"""

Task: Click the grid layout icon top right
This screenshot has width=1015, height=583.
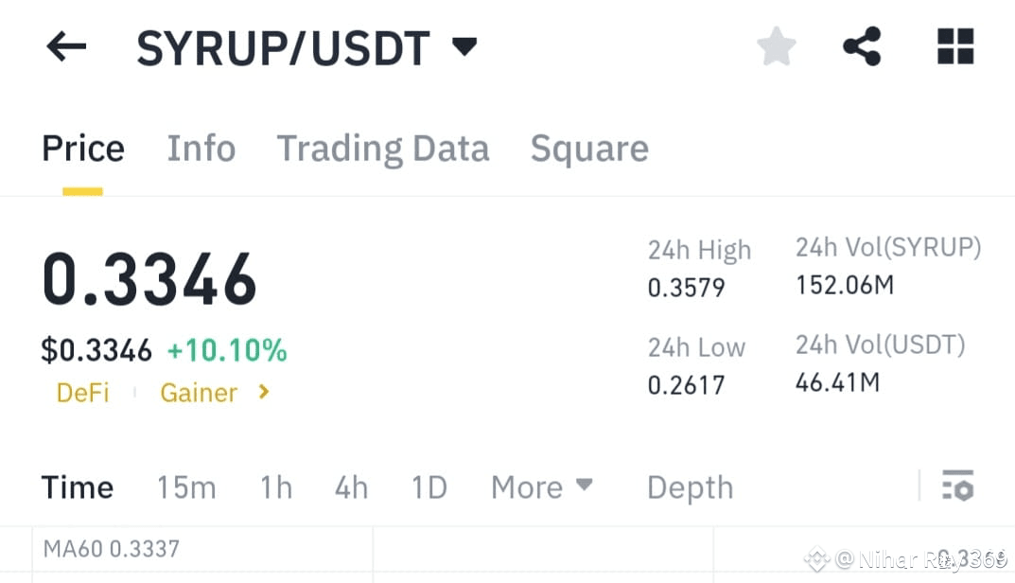Action: point(955,44)
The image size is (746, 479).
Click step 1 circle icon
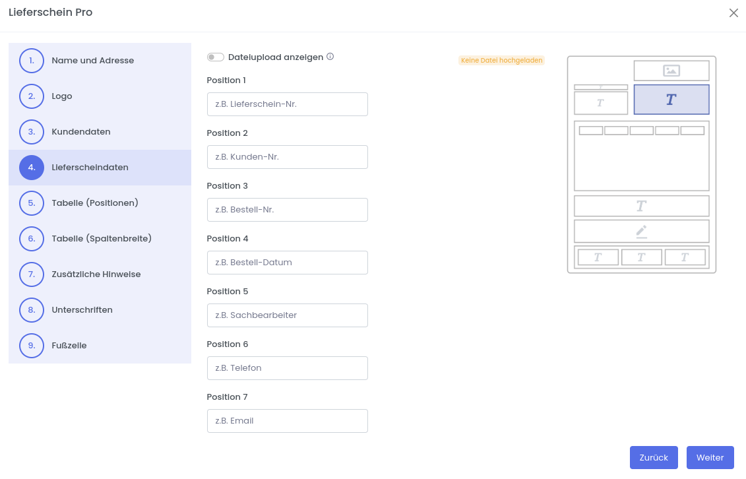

"""

**What is expected:**
Your reply should hold only the lines running from the one with "This screenshot has width=1015, height=583." to the end of the data above, set down exactly, pictures omitted.

**Result of this exercise:**
This screenshot has width=1015, height=583.
Action: point(955,44)
The image size is (746, 479).
Click step 1 circle icon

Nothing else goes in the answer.